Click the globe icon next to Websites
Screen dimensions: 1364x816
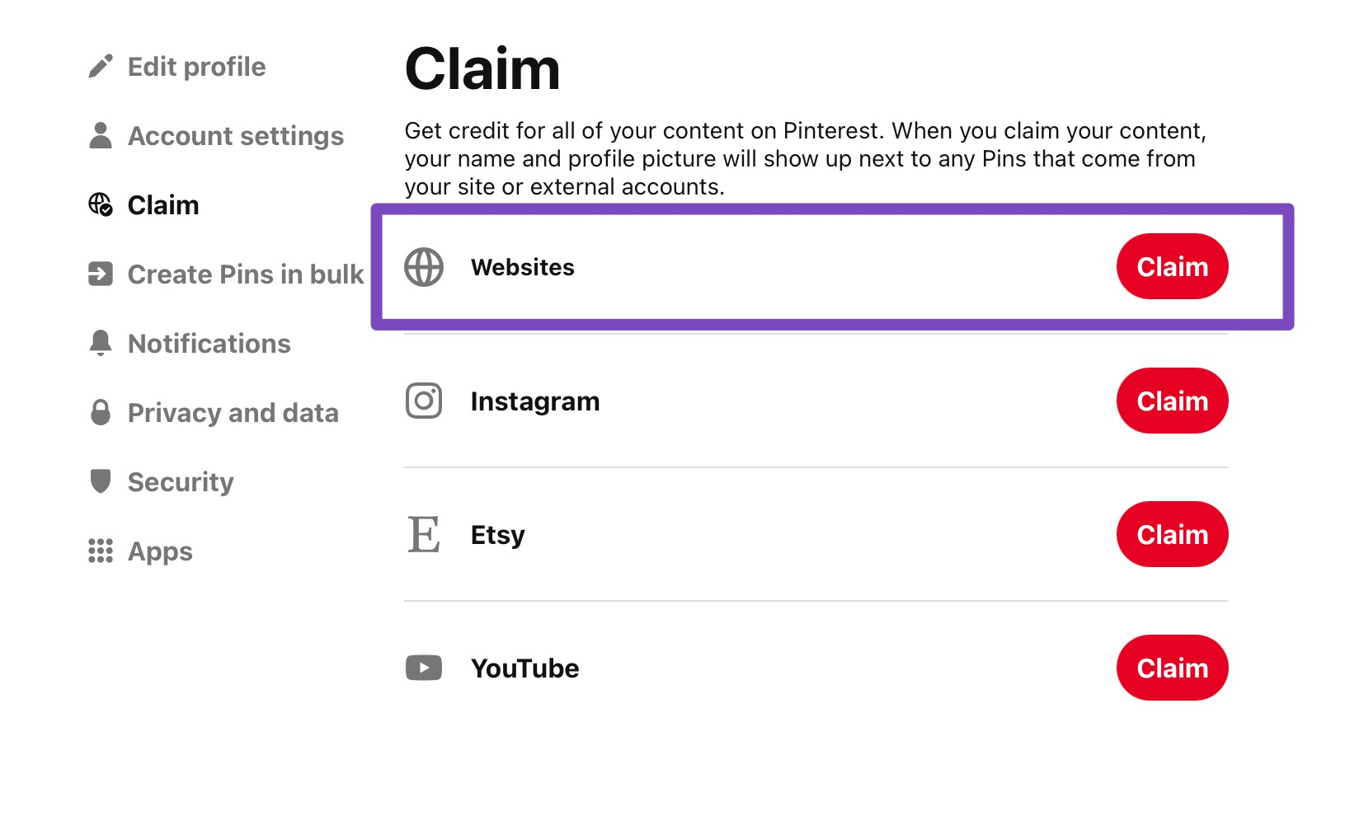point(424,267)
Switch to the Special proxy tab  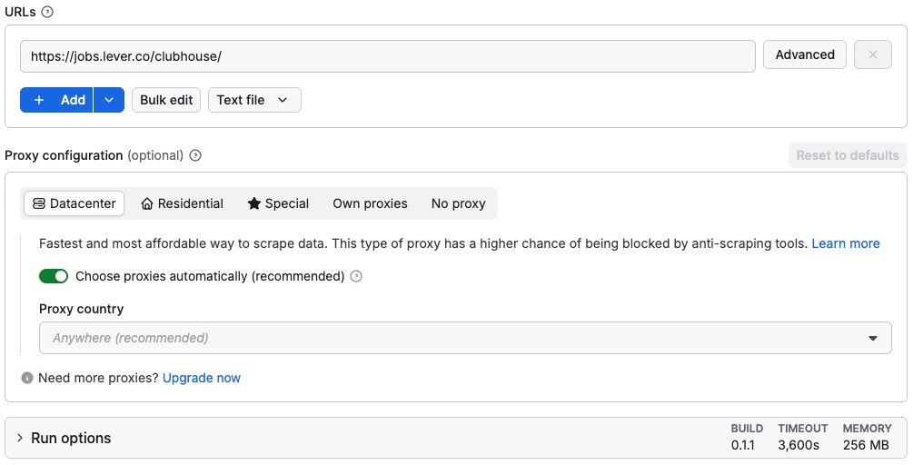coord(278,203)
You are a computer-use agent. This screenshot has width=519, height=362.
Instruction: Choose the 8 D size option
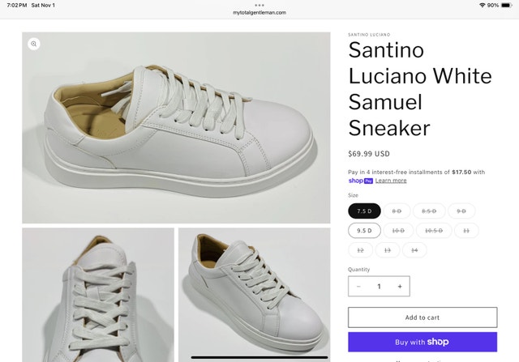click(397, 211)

┄┄┄┄┄┄┄┄┄┄┄┄┄┄┄┄┄┄┄┄

- [REQUIRED ACTION]: Write out the lines of the material from the one containing "You are a computer-use" through the last, exactly and only those. Leave every picture out.

- [ANSWER SECTION]:
You are a computer-use agent. This screenshot has width=519, height=362.
Instruction: Choose the 8 D size option
click(397, 211)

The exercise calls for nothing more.